> _PROMPT 1_
Could you reproduce the passage of the podcast transcript on burnout and retreats from "Carrie (00:11:18) - Yeah." to "make some friends.", word for word?
> _PROMPT 2_
Can you take the podcast transcript on burnout and retreats further, picking up right after its final line?

Carrie (00:11:18) - Yeah. I think if I went to a silent retreat, I would need a huge amount of paper, because one of the things that happens to me when I'm not around, people that I can talk to, is that my brain goes a mile a minute with 50 different things that I could come up with as new projects, new things to improve at a school. Oh, I would love to have a school where I help them revamp their whole food program. And um, like, I really would like some expat English person to give me their center and let me play with your food program. But those kinds of things are when, if I went to a silent retreat, which I've never done, I should probably put it as a challenge to myself. Um, but sometimes that's what you need is you feel like you're running on empty. I got nothing else to give somebody. And taking 2 or 3 days to be with yourself and make some friends.

Carrie (00:12:18) - But it's all people in a new environment.

Kate (00:12:21) - So one of the things that that's really important to, to remember, and we hear this a lot and even more since Covid are terms like burnout. And we hear about it from folks who, you know, I'm going to be honest with you all, if you're listening to this podcast, then, you know, take it with a grain of salt if you need to, if you're new to us. But if you've got burnout and you've worked through since Covid and the beginning of Covid and March of 2020, um, and in reality, maybe you should have retired the five years before Covid. Okay, so so burnout real. But if you are somebody who is feeling like you would be able to describe it as burnout and you haven't been in the field for 20 years, then think about what we've just said, because there's two different things. There's burnout because you've been doing it and you should have retired five years ago. And then there's burnout because you haven't learned to let go of those monkeys.

Kate (00:13:18) - You have burned yourself out because you are trying to do everything for everybody, and you're trying to make everybody happy and you're forgetting about yourself. And so this conversation is for you. And I don't care if it's a one day retreat. And Carrie and I used to do this when we didn't have, you know, the funds or the time or the energy because we had young children. Sometimes it was literally going to the local Holiday Inn and being really excited because we could watch cable and we could watch Home and Garden Channel without anybody interrupting us. And that was the recharge that we needed. And as our business grew, and the more we realized that we needed more than just hanging out with each other or more than just being by ourselves, we needed to surround ourselves with other people in other ways of thinking. And it doesn't matter if this is personal or professional. We think you need that balance. Everybody's balance is going to look a little different. Some people it might be 5050, some people might be 30, 30, 30.

> _DATASET RECORDS_
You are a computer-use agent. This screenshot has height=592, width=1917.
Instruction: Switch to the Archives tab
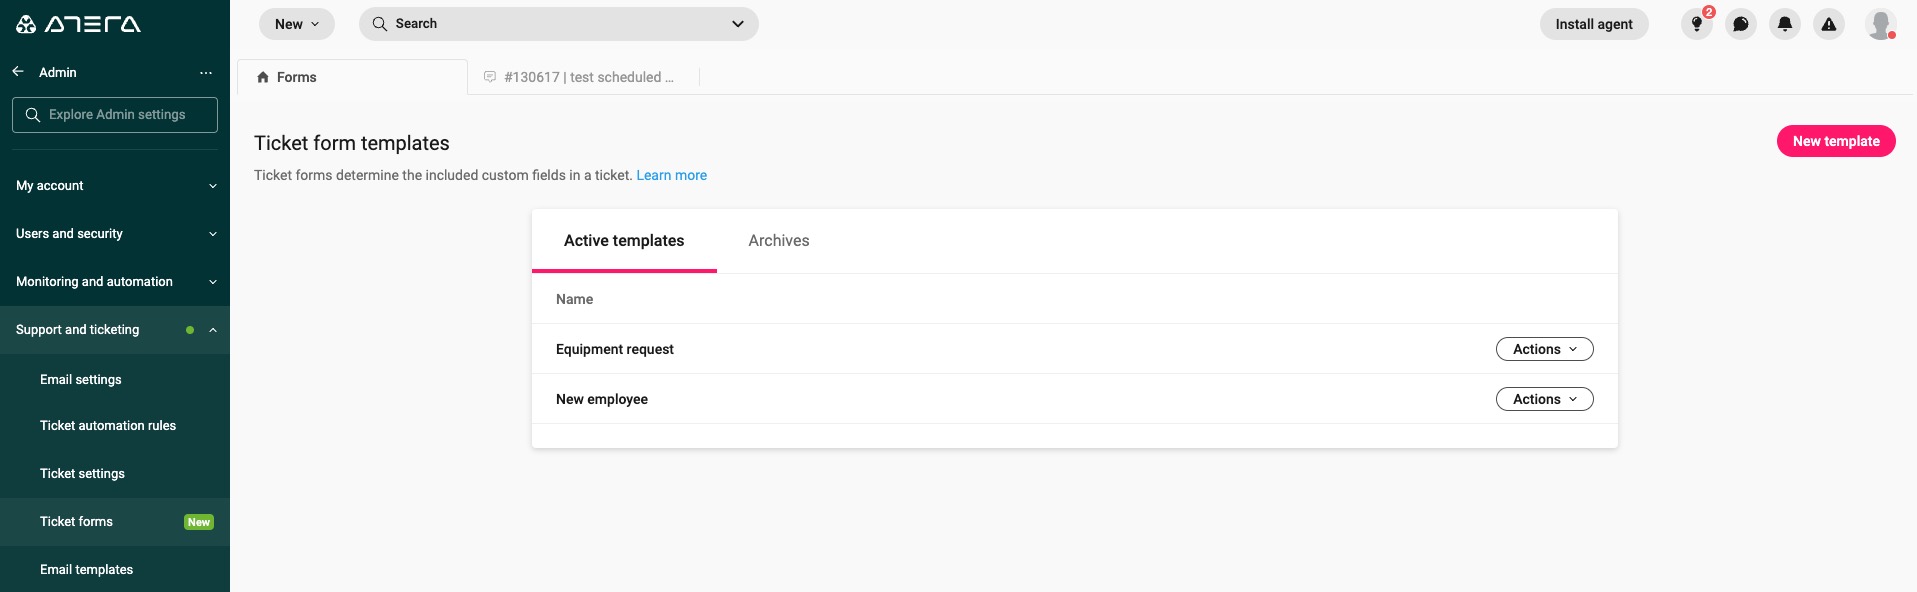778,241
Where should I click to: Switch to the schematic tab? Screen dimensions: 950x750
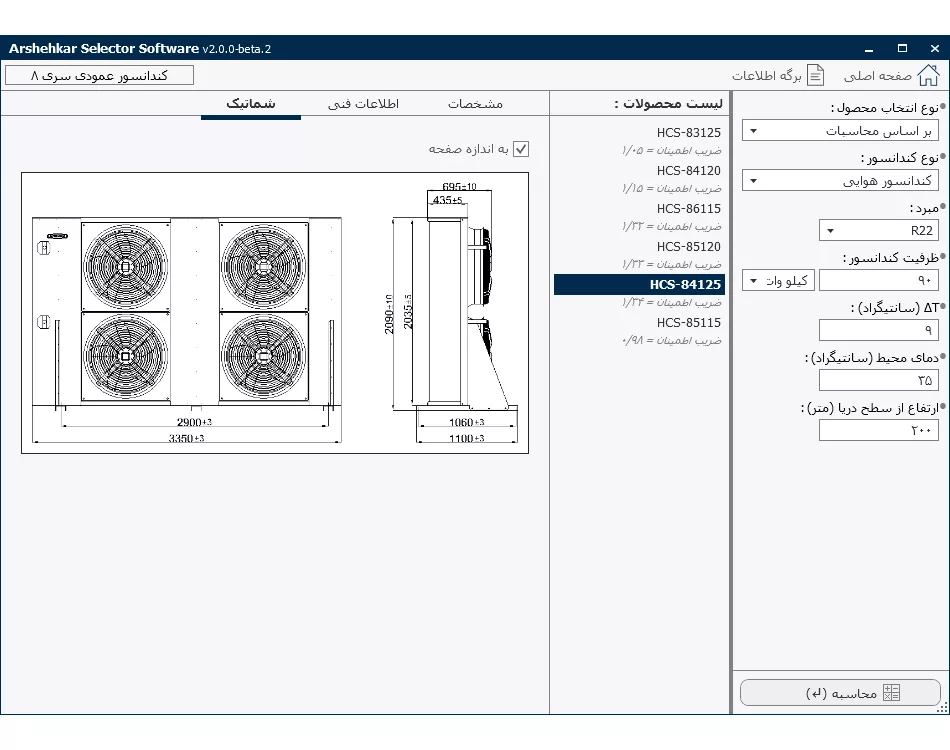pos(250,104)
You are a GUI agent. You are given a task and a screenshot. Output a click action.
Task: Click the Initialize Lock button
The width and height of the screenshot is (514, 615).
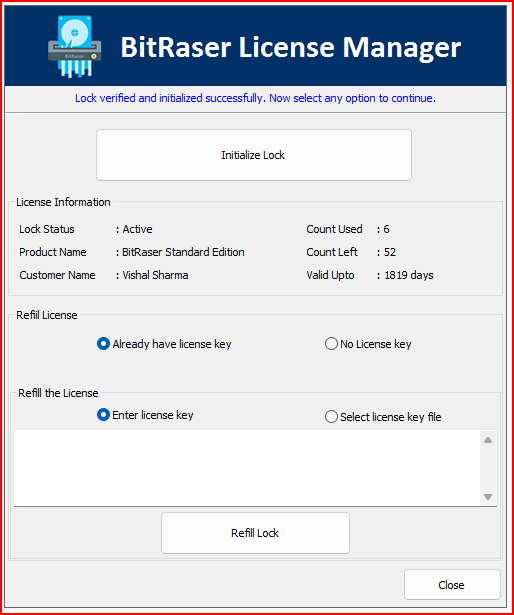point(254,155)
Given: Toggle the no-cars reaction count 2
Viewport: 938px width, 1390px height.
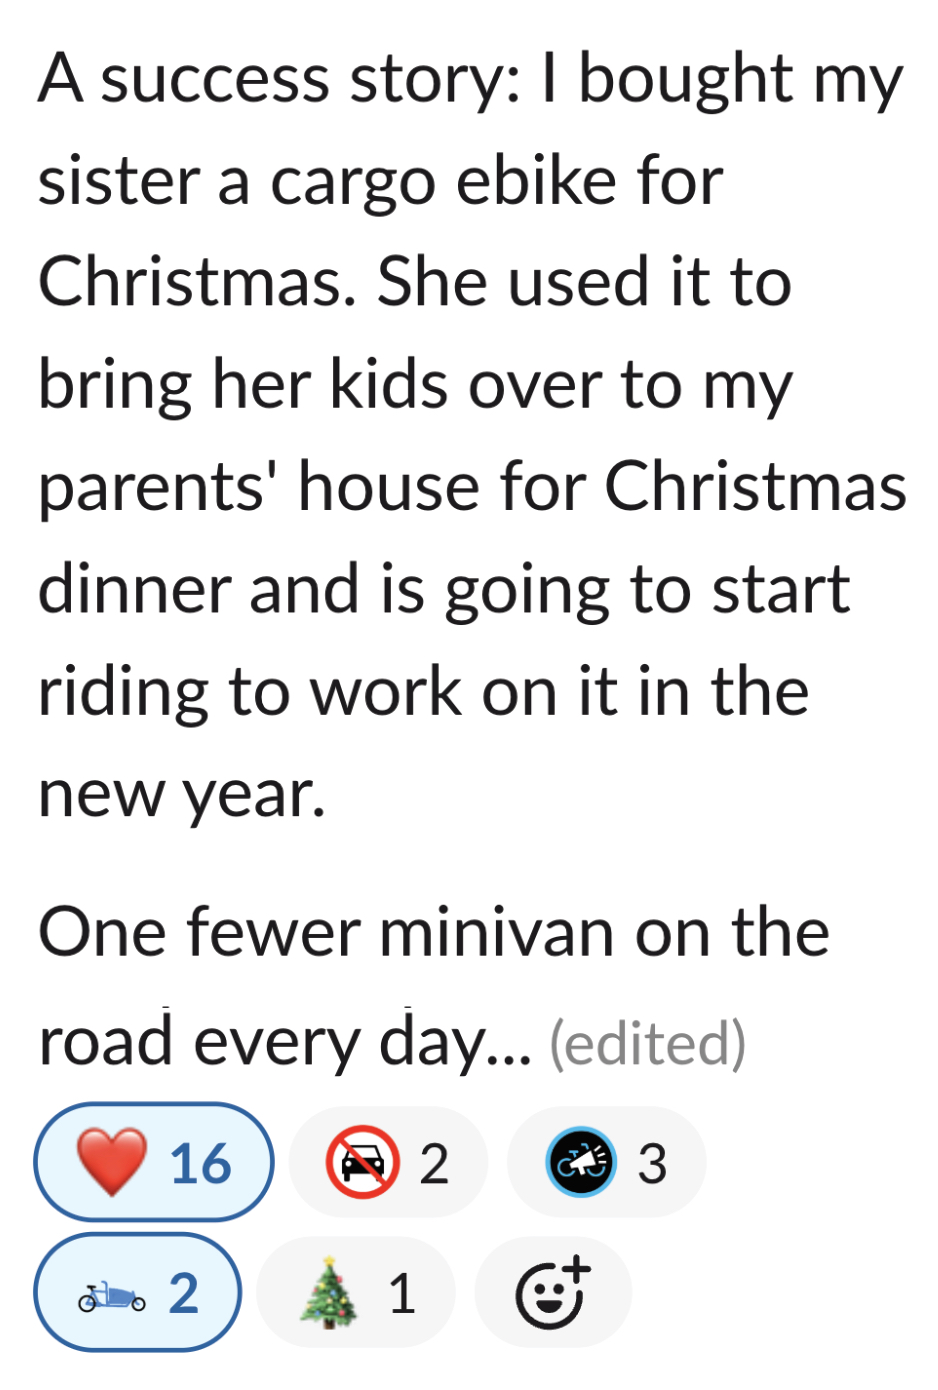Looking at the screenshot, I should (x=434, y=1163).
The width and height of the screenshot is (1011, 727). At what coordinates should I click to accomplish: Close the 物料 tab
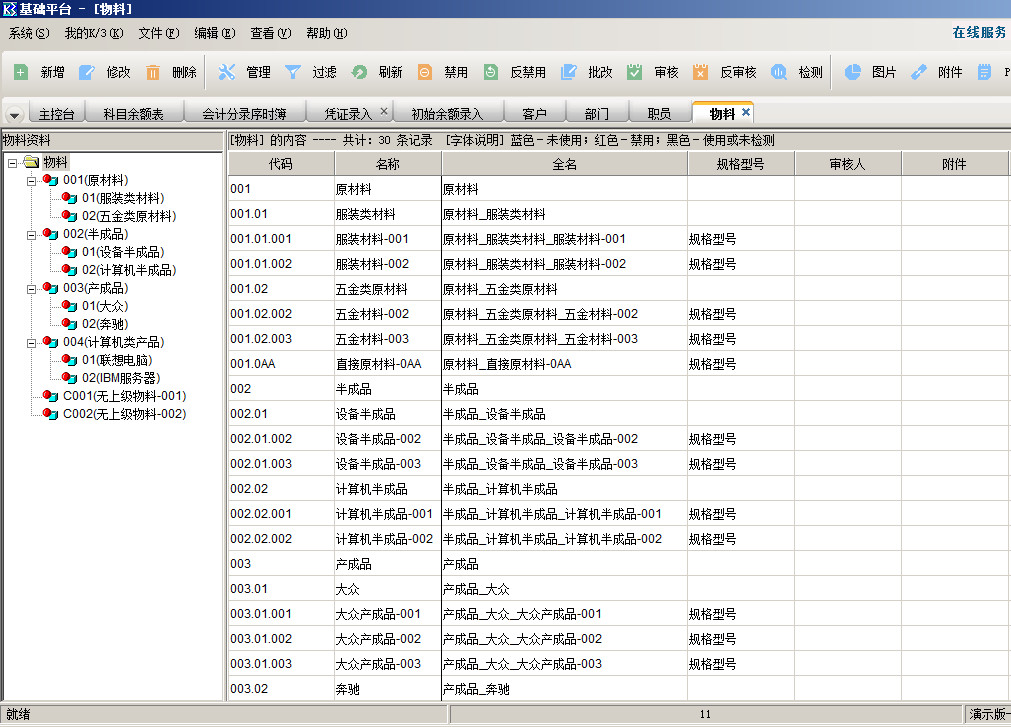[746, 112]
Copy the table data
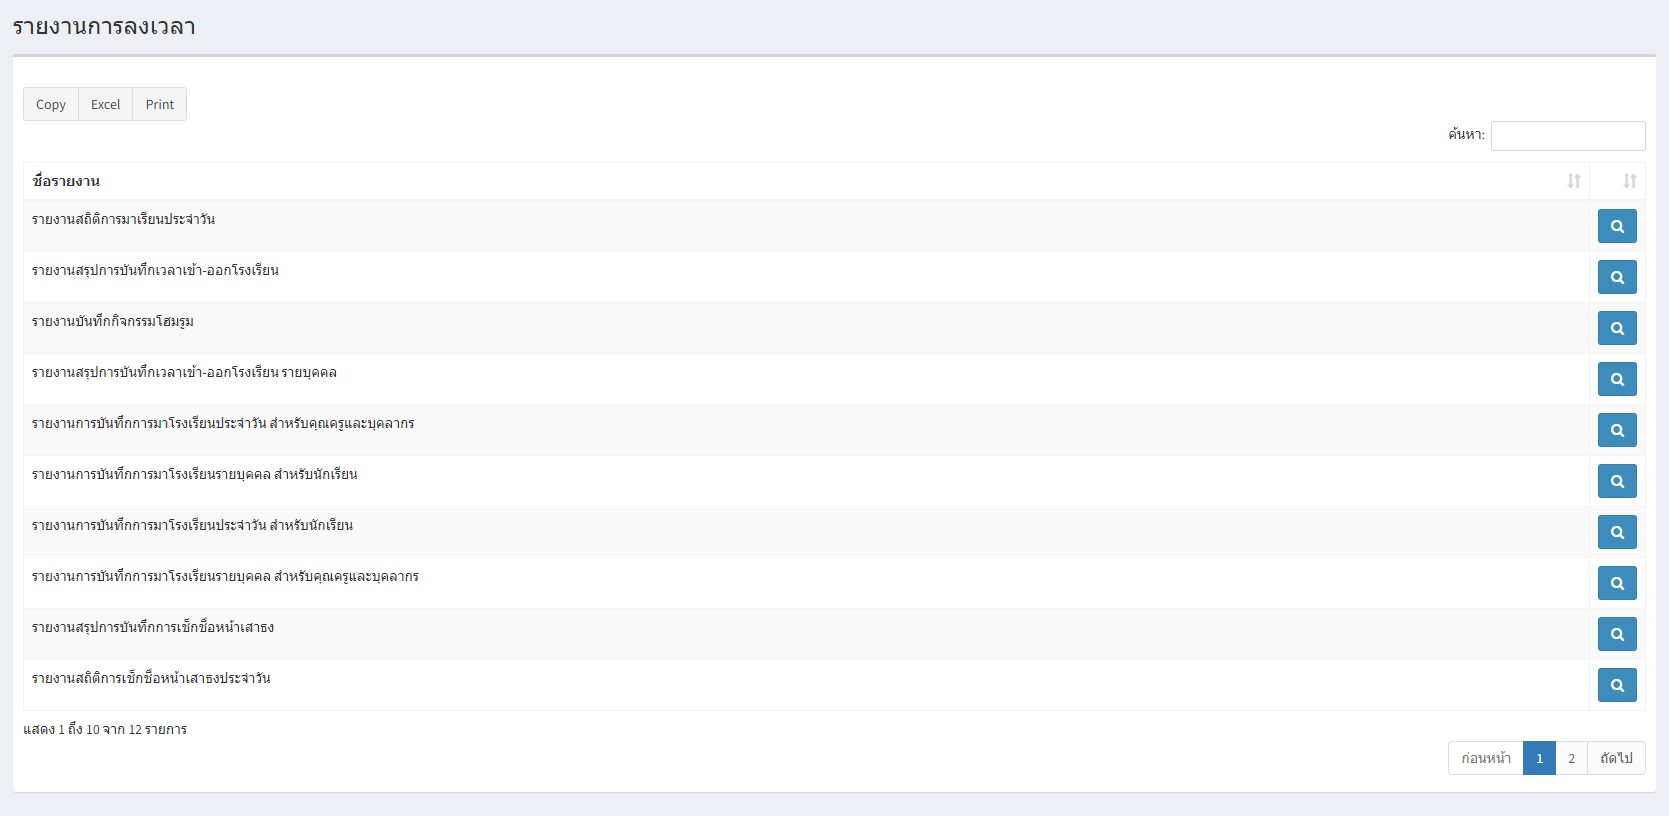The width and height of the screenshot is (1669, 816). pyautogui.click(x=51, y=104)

> _ANSWER SECTION 1_
Carrie (00:11:18) - Yeah. I think if I went to a silent retreat, I would need a huge amount of paper, because one of the things that happens to me when I'm not around, people that I can talk to, is that my brain goes a mile a minute with 50 different things that I could come up with as new projects, new things to improve at a school. Oh, I would love to have a school where I help them revamp their whole food program. And um, like, I really would like some expat English person to give me their center and let me play with your food program. But those kinds of things are when, if I went to a silent retreat, which I've never done, I should probably put it as a challenge to myself. Um, but sometimes that's what you need is you feel like you're running on empty. I got nothing else to give somebody. And taking 2 or 3 days to be with yourself and make some friends.

> _ANSWER SECTION 2_
Kate (00:14:23) - You may feel really balanced if you're 8020. And there's definitely times when I'm not going to speak for Carrie, even though I probably could, especially when I was younger and I was in what I would call business development mode, where I felt really balanced even if 80% of my time was work-related because I so valued my 20% non-business time. So, you know, definitely. And this changes whatever your decision might be in your 20s might change again in. At 30s and again in your 40s and again in your 50s, etcetera. You get the hint.

Carrie (00:15:05) - So you're doing a different role at your school because you were a teacher. And so the kind of recharge you needed was to talk to people who could conjugate verbs appropriately. And so it was like, your recharge is like once a month, I'm going to have dinner with grown-ups only, and we're paying a babysitter, and I'm inviting two other couples over to my house, and we're having grown-up great drinks and we're, you know, having charcuterie and, you know, whatever.

Kate (00:15:39) - The grown-up Lunchables and grown-up grape juice. Got it. Okay.

Carrie (00:15:42) - For grown-up lunch boxes or. Yeah, Lunchables and juice boxes. Um, but that may be the kind of recharge you needed. Or, um, then when you maybe became a curriculum coordinator, you needed nobody to ask you for anything because you have been servicing all of the needs of 12 classrooms and cutting, you know, running things through the cricket machine and running the Xerox machine and placing orders. And you're just like, I need people to not need me to get them anything. And so the retreat for you at that time might be going someplace where you can have breakfast in bed, or you're doing a self care retreat at a spa, and people are doing putting gooey things in your hair and gooey things on your face and, and, and painting your keratin in different colors and all of that fun stuff that might be what you need. And then as a new director, you might be like, okay, I need an information retreat.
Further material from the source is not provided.